The English domination of the web is completely divorced from the language’s presence in the human population. “Just over half (55.8%) of Web content is estimated to be in English despite the fact that less than 5% of the world’s population speak it as a first language, with only 21% estimated to have some level of understanding,” according to GSMA and Mozilla (pdf). “By contrast, some of the world’s most widely spoken languages, such as Arabic or Hindi, account for a relatively small proportion of the Web’s content (0.8% and less than 0.1% respectively).”

Internet access doesn’t fully explain the imbalance.  The Middle East scores much lower than you would expect, given how many people in that part of the world are are online, says Graham. There are some 7,000 languages spoken around the world today. Yet Facebook is available in just 75, with another 40 in translation, writes Facebook’s Iris Orriss, who runs its localization efforts. Even fewer are supported on mobile devices. Hindi, spoken by more than 250 million people, wasn’t available on Google’s Android operating system until last year, as Quartz has reported.

Today, some 80% of the web remains dominated by just 10 languages. If Facebook, Google, and GSMA are serious about their professed goals to connect vast numbers of people to the internet (everyone in the case of Facebook and Google, another billion by 2020 in the case of GSMA), a good starting point is to give the speakers of the other 6,990 languages something to do when they come online.

Different paths to the same goal

Google, for its part, has tied up with a number of local-language publishers in India and launched a website called Hindiweb.com, a sort of low-rent one-stop shop for all the Hindi content from its partners. That is only the start. Medianama, an Indian tech website focusing on policy, lists a number of other steps that will be necessary before Google can achieve its lofty goal of bringing 500 million more Indians online.

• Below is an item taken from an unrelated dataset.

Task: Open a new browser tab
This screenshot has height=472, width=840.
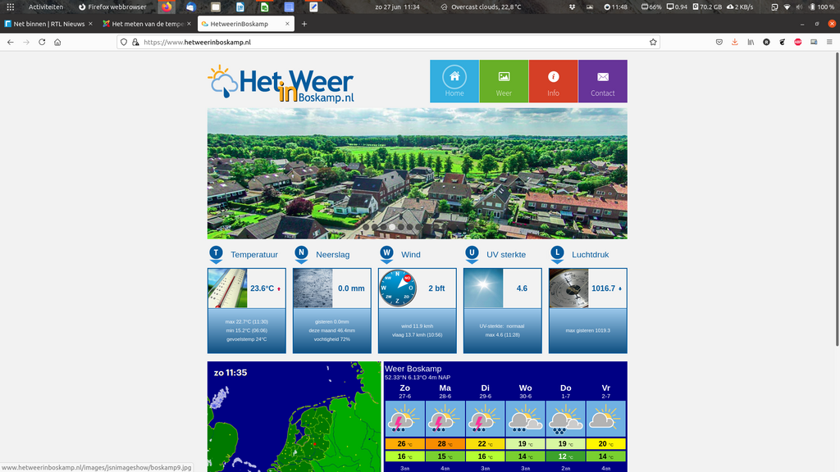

These include obvious measures, such as making the web friendlier to speakers of other large languages, especially Telugu and Tamil, and more technical ones such as improving search in Indian languages, creating a local-language Play store, and working with device makers to standardize and pre-install fonts and rendering.

The internet remains dominated by the US.
The internet remains dominated by the US.
Image: Mark Graham, Scott A. Hale, Monica Stephens/Oxford Internet Institute

Making the web more usable for non-English speakers doesn’t stop at language. Facebook’s Orriss cites the example of Russia, where some users enter their names in the roman script and other in Cyrillic. This causes a problem, she writes: “You are searching for your friends’ names in Cyrillic, but some of them registered using Roman script. Therefore, when you type a friend’s name into the search field, the software has to search for the name in both scripts using a common conversion algorithm—in essence, it has to understand this cultural norm of your native language.”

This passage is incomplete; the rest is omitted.